» **Work order**: Skip the pictures and retype exactly the lines from the one holding "The image size is (1456, 819)." through the end of the entries.

» **Task data**:
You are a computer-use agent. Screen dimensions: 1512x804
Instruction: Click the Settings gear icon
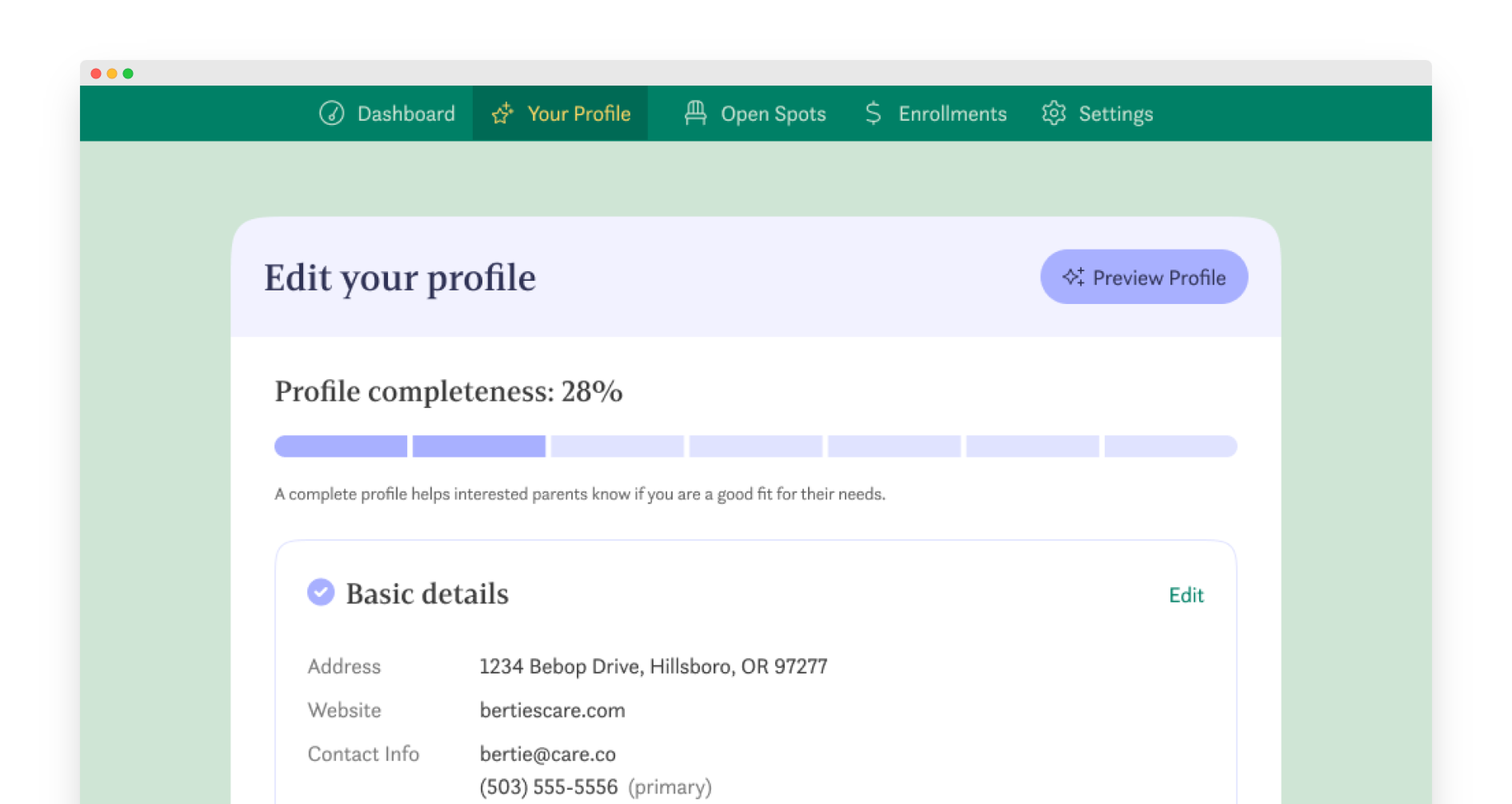[1054, 113]
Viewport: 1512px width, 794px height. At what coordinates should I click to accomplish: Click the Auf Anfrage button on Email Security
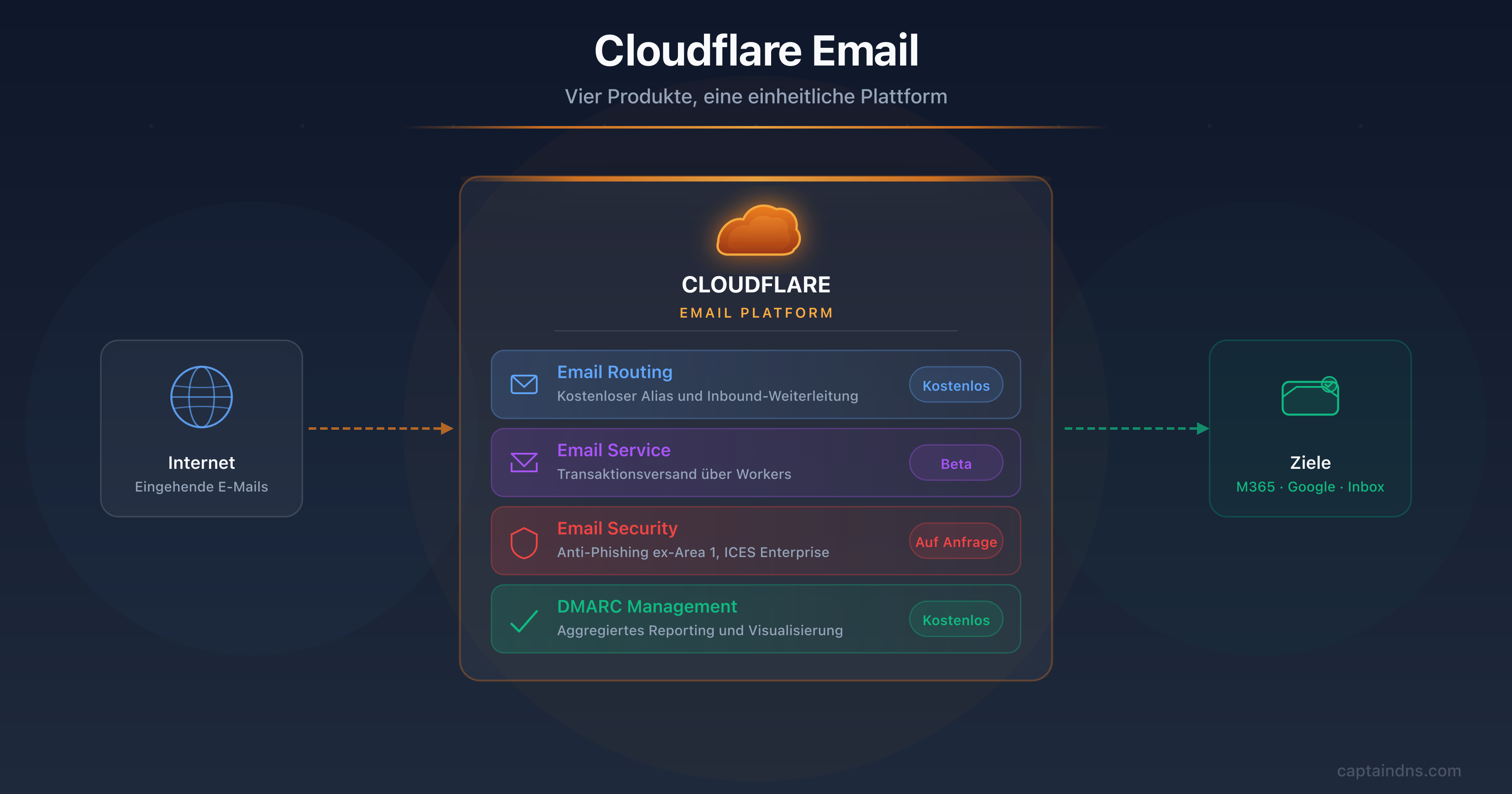(956, 542)

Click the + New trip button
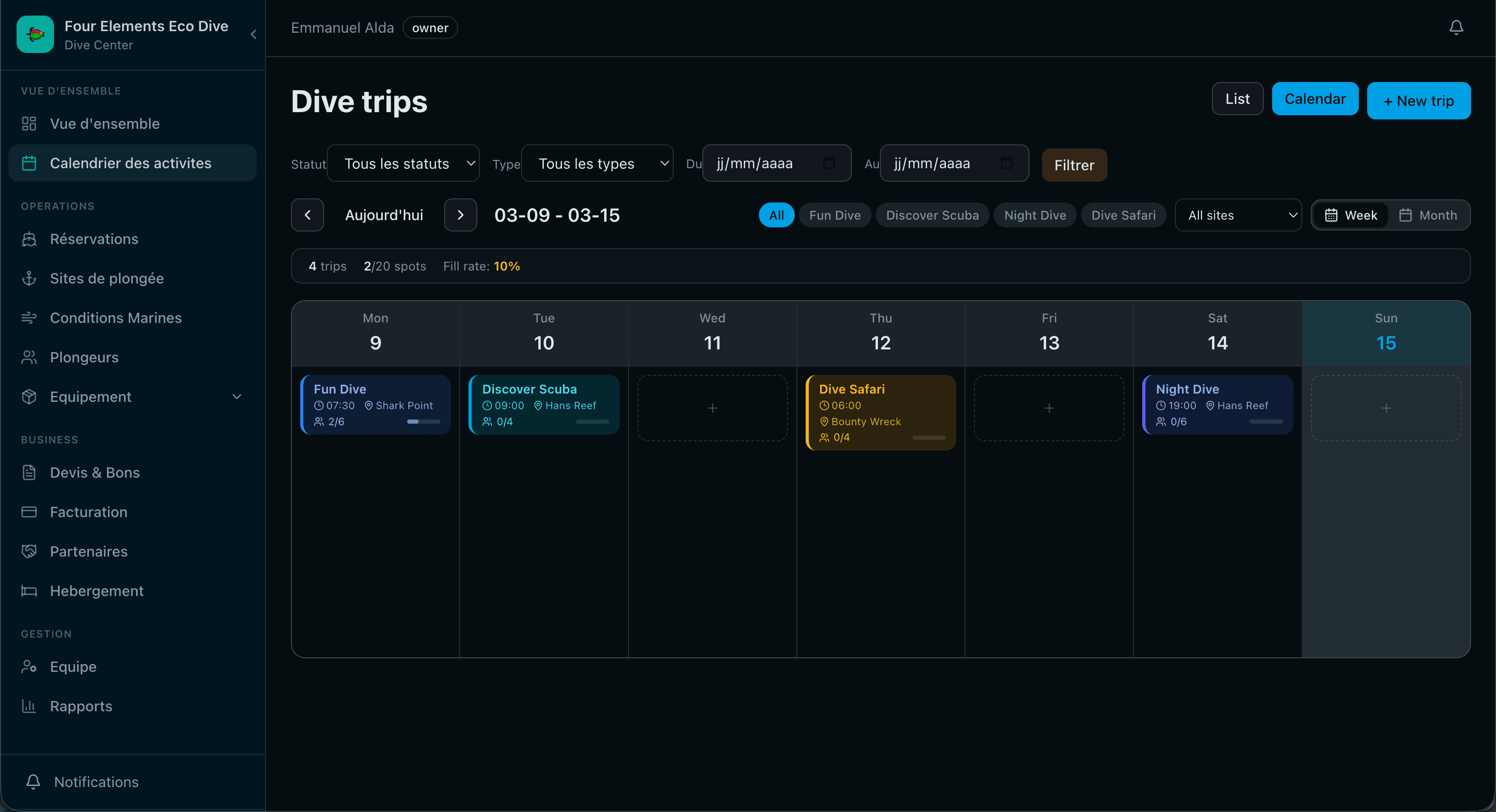[x=1418, y=100]
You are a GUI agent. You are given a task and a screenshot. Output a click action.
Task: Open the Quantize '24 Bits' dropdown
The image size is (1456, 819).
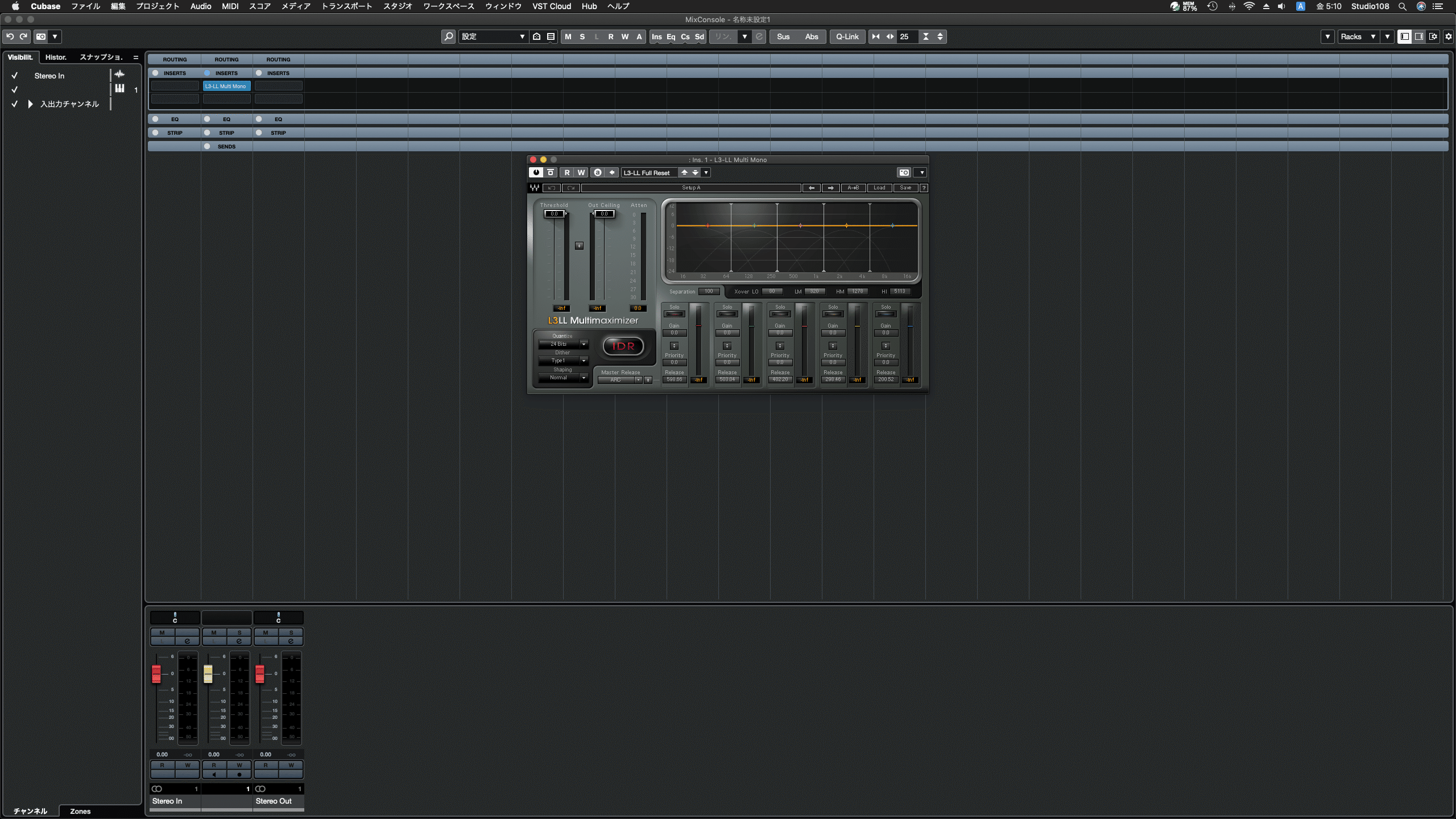[563, 344]
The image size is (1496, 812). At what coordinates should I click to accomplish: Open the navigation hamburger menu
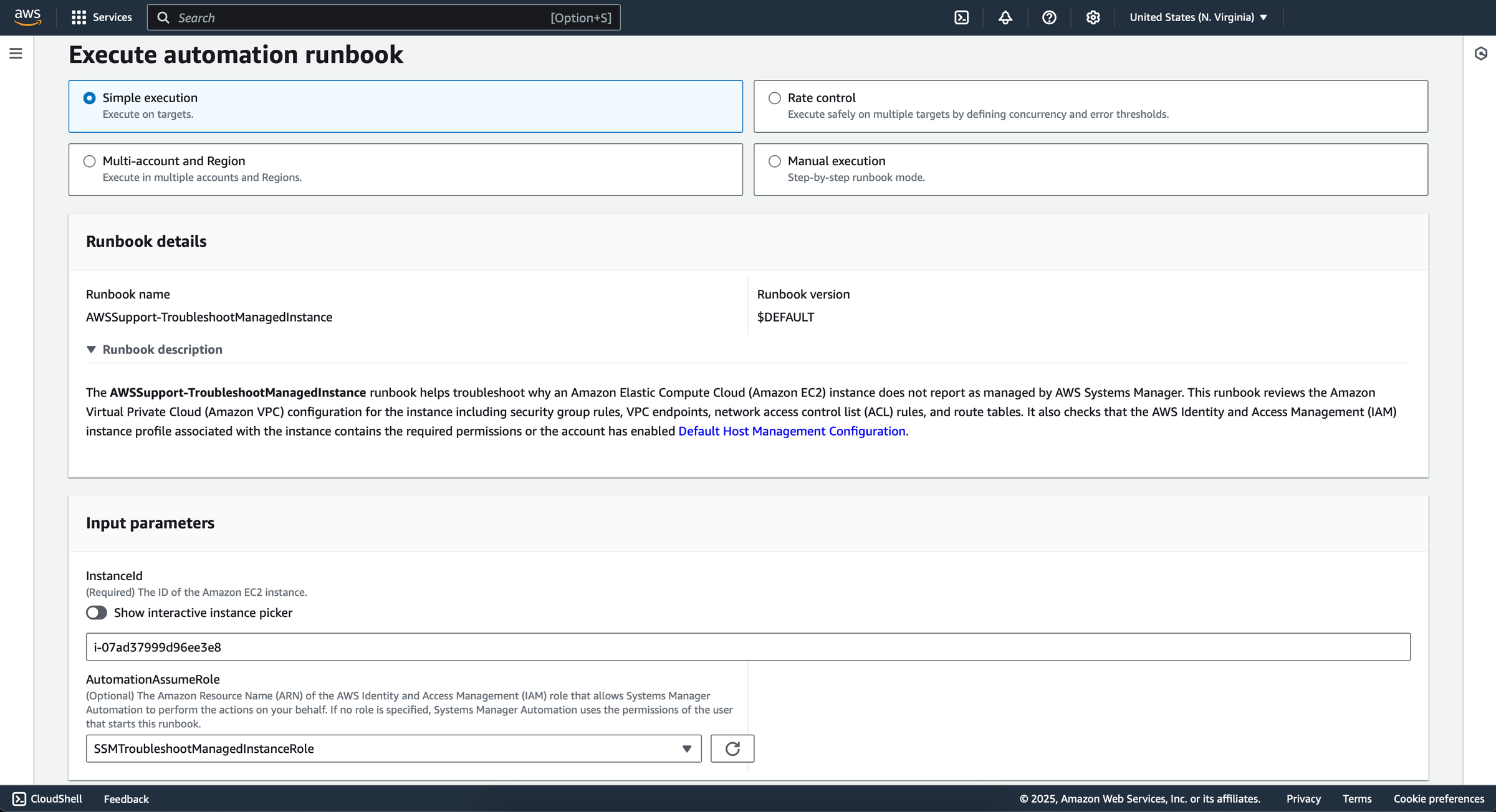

» **Exercise output**:
The image size is (1456, 819).
[563, 344]
The image size is (1496, 812). At what coordinates should I click to accomplish: Open the navigation hamburger menu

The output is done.